Block lays off 40% in one go due to AI. Anthropic refuses to cooperate with the US military.

Block lays off 4,000 people because of AI. Anthropic refuses autonomous weapons for the Pentagon. OpenClaw ecosystem dominates with 234k GitHub stars.

Edition #4. This week: Block goes from 10,000 to 6,000 people, explicitly because of AI. Anthropic refuses autonomous weapons and is threatened with the Defense Production Act. The OpenClaw ecosystem grows to 328,666 GitHub stars.

Block lays off 4,000 people. AI is the reason.

Block, Jack Dorsey's company, goes from 10,000 to 6,000 people. More than 4,000 layoffs, in one stroke. Not because the company is doing badly. Dorsey is explicit: something has changed. The intelligence tools we're creating and using, paired with smaller and flatter teams, are enabling a new way of working which fundamentally changes what it means to build and run a company.

He had two options: slowly downsize over months or be honest about where they stand and act now. He chose the second. What he describes is exactly what Karpathy is also saying: this isn't hype anymore, this is a structural shift in how companies are built and run. Block is big enough to take this seriously as a signal.

China copied Claude on an industrial scale

Anthropic accuses DeepSeek, Moonshot AI and MiniMax of industrial-scale distillation attacks. Concretely: 24,000 fake accounts, more than 16 million Claude conversations, with one goal: to copy Claude's capabilities into their own models. Including removing the safety measures around it.

The community's reaction was predictable: Anthropic itself used half the internet to train their models. So they can hardly get angry if someone else pulls the same trick. Of course, the scale here is genuinely different.

Even Karpathy is taken aback

Andrej Karpathy, one of the founders of modern deep learning and former head of AI at Tesla and OpenAI, says coding agents crossed a qualitative threshold somewhere in December 2025 that he doesn't see going back. Not yet another benchmark claiming something, but a concrete example: he gave an AI a complete deployment task including SSH keys, vLLM setup, server endpoint, UI and systemd, and barely intervened himself. It just worked. His point isn't that AI is now perfect, but that the category fundamentally feels different than six months ago.

> There's a growing uneasy feeling that coding has changed forever, much much more than normal hype.

Perplexity publishes Computer

Perplexity Computer combines research, design, code and deployment in a system that orchestrates 19 models in parallel via a coordinator that routes each task to the best model. It has persistent memory, hundreds of connectors and was built by a small team that used coding agents themselves to build it.

Why this is relevant: we're moving away from the chatbot model and we see this more and more. Perplexity Computer is an agent that runs projects. And Perplexity isn't the only one. OpenAI has Frontier, Anthropic has Cowork, Google is also coming.
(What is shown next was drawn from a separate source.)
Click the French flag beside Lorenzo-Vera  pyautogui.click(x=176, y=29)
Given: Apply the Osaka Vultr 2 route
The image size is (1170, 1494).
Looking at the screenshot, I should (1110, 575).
Every major AI player is now building the same kind of product: a permanent agent that works for you, not just gives answers. That's exactly the direction this is going, and it's going fast.

Claude Code Remote Control

You start a Claude Code task on your laptop and just continue it on your phone, without context loss and without restarting. On its own a small feature, but the implication is bigger: agents now keep running even when you stop, and you can always and everywhere steer them without having to go back to your desk. It's becoming clearer why Anthropic kept OpenClaw (formerly Clawdbot) at arm's length. Looks like we're at the start of an agent war.
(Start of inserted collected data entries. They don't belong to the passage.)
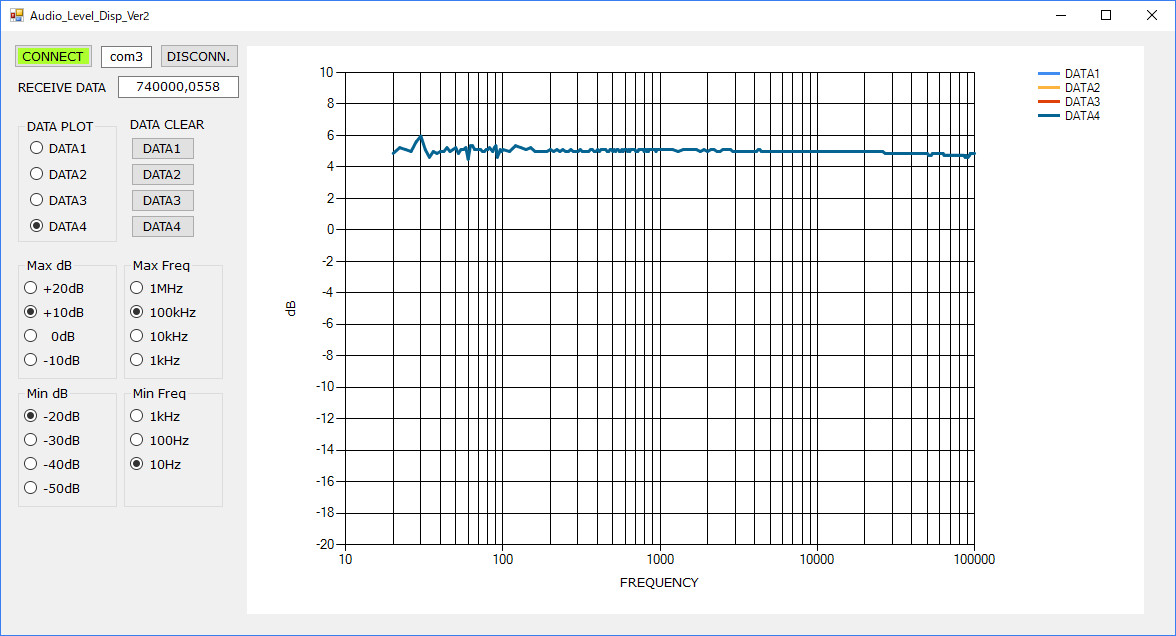This screenshot has height=636, width=1176.
Task: Set Min dB to -40dB
Action: (x=31, y=464)
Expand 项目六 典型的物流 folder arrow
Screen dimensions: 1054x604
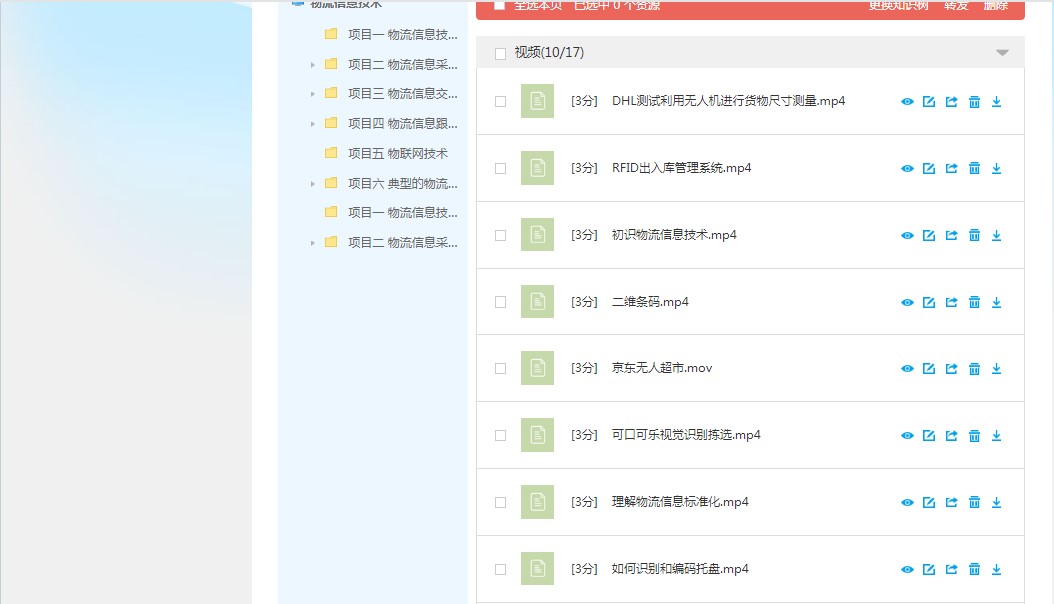tap(313, 184)
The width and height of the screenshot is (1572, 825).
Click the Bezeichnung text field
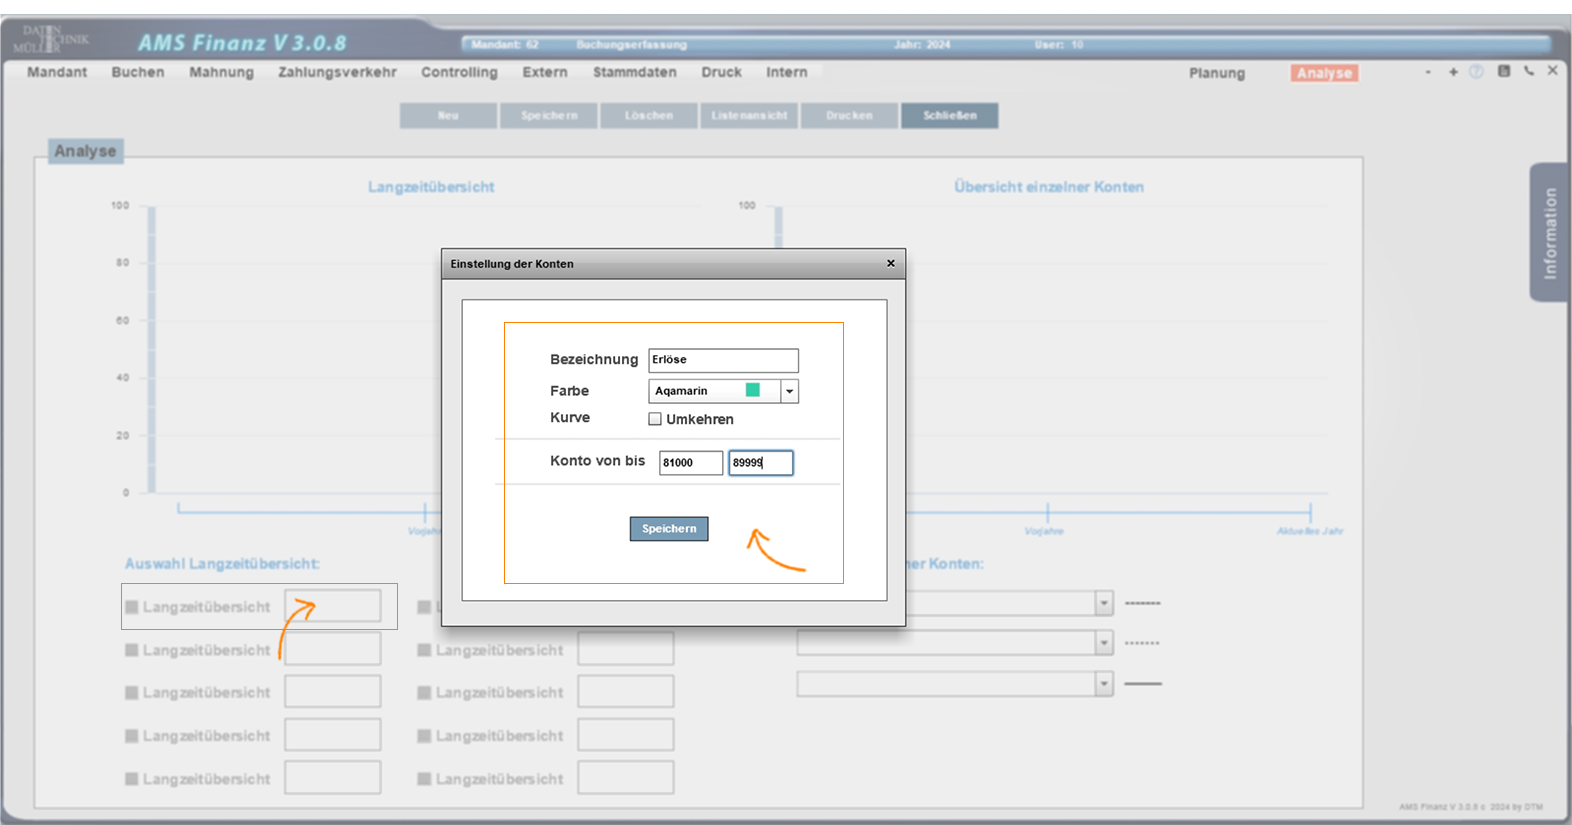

OpenClaw dominates the AI agent ecosystem

The ecosystem is worth 328,666 GitHub stars, grown 23.3 percent last week. OpenClaw stands at 234,744 stars. Number two stands at 26k. Everyone is building a version, but the original wins and is supported by OpenAI.

Anthropic and the US military: what's really at play

Dario Amodei, CEO of Anthropic, published a detailed statement yesterday. The core: Anthropic is already deeply embedded with the US military. Claude runs in classified networks, at national laboratories and intelligence agencies for intelligence analysis, cyber operations and operational planning. They consciously gave up hundreds of millions in revenue to block CCP-linked companies and have actively advocated for export controls on chips. Anthropic, in other words, is no longer a neutral company.

But two things they don't deliver: mass surveillance of their own citizens and fully autonomous weapons. Not out of pacifism, but because the technology, in their view, isn't reliable enough for that yet.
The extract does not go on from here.